[Start of section]

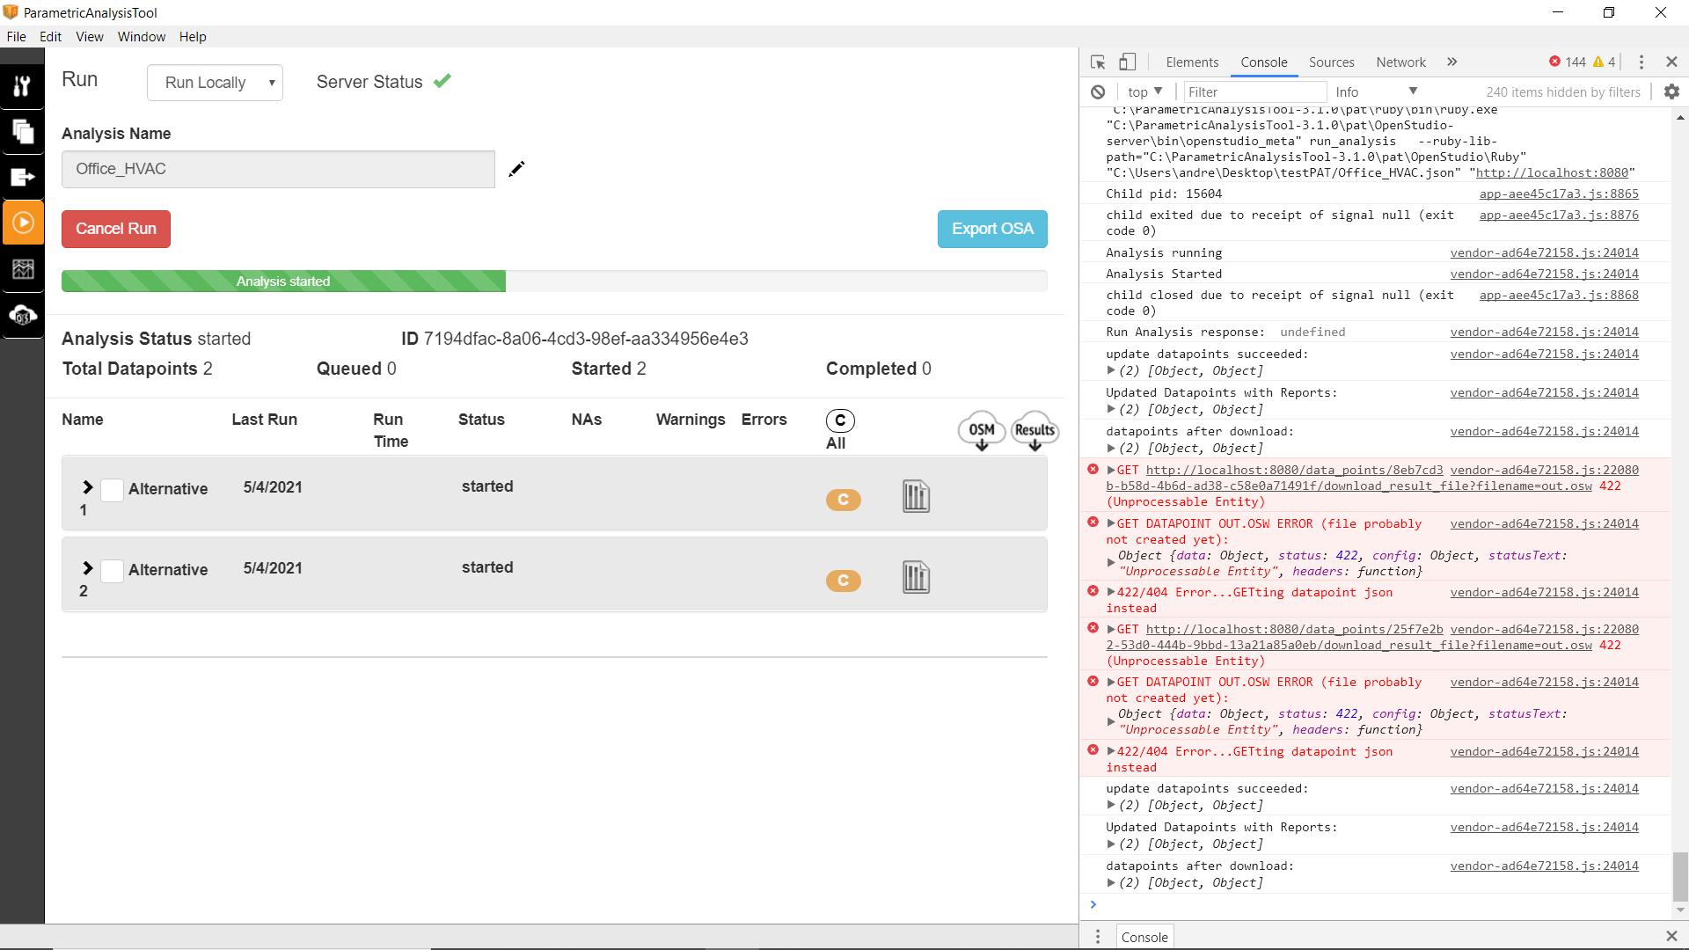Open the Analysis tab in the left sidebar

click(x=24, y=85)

[End of section]
[Start of section]

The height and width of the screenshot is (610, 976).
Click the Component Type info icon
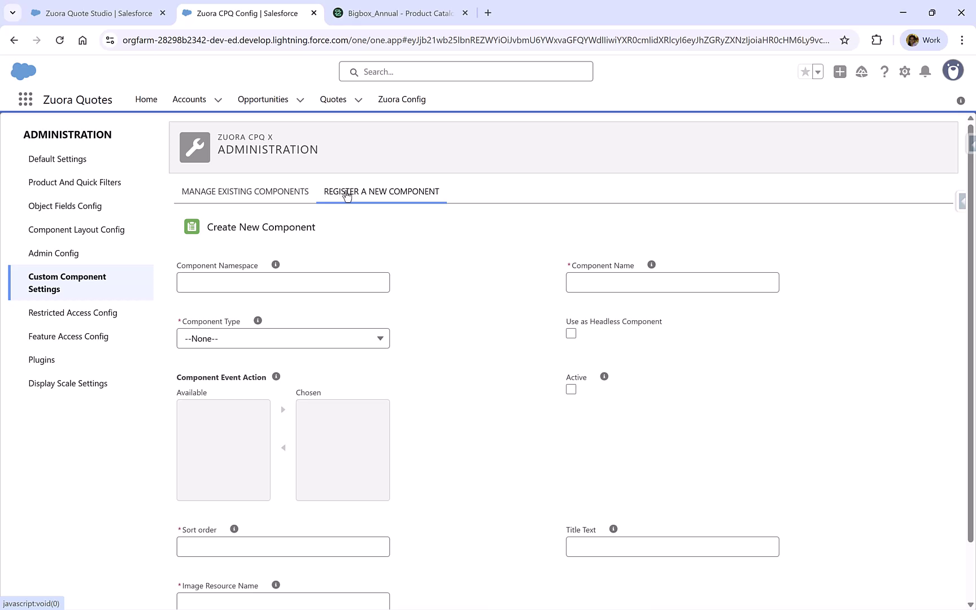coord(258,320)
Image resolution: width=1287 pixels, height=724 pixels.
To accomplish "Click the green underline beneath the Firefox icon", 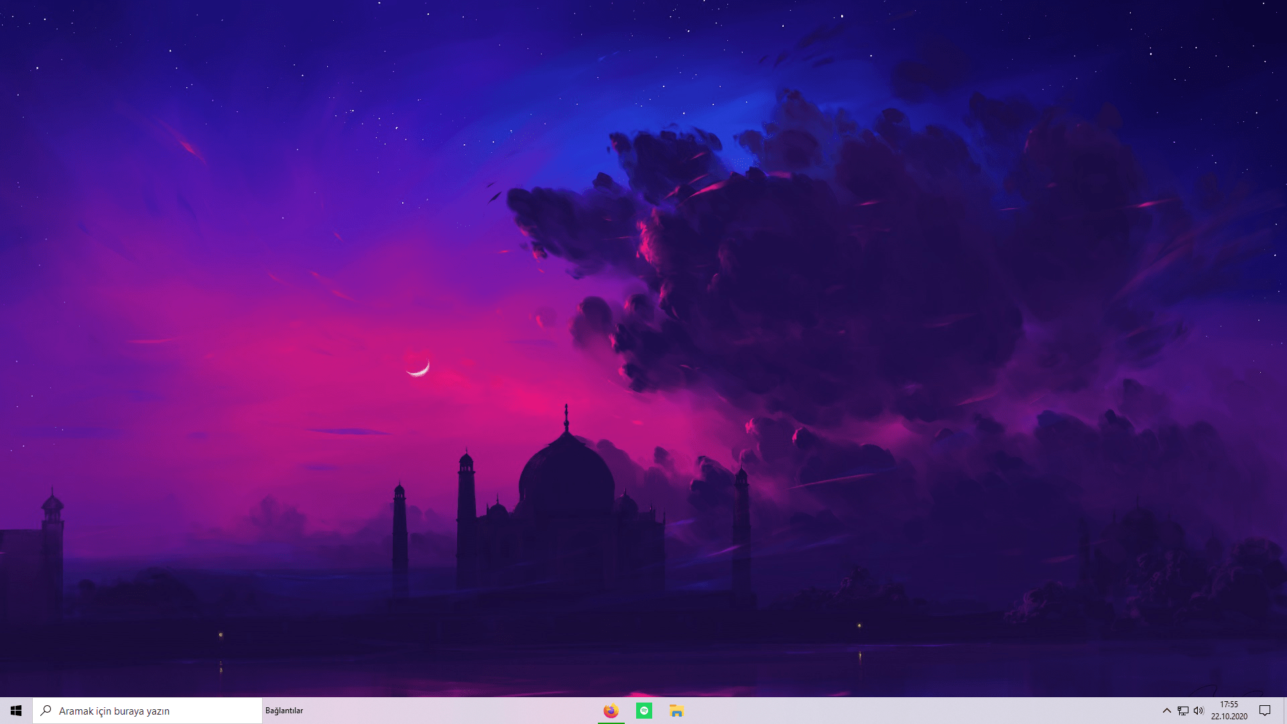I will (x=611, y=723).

[End of section]

### WHAT IS EXPECTED
The required output is a copy of each line in the records where the string "width" occurs.

### OUTPUT FOR THIS TASK
The height and width of the screenshot is (610, 976).
Image resolution: width=1287 pixels, height=724 pixels.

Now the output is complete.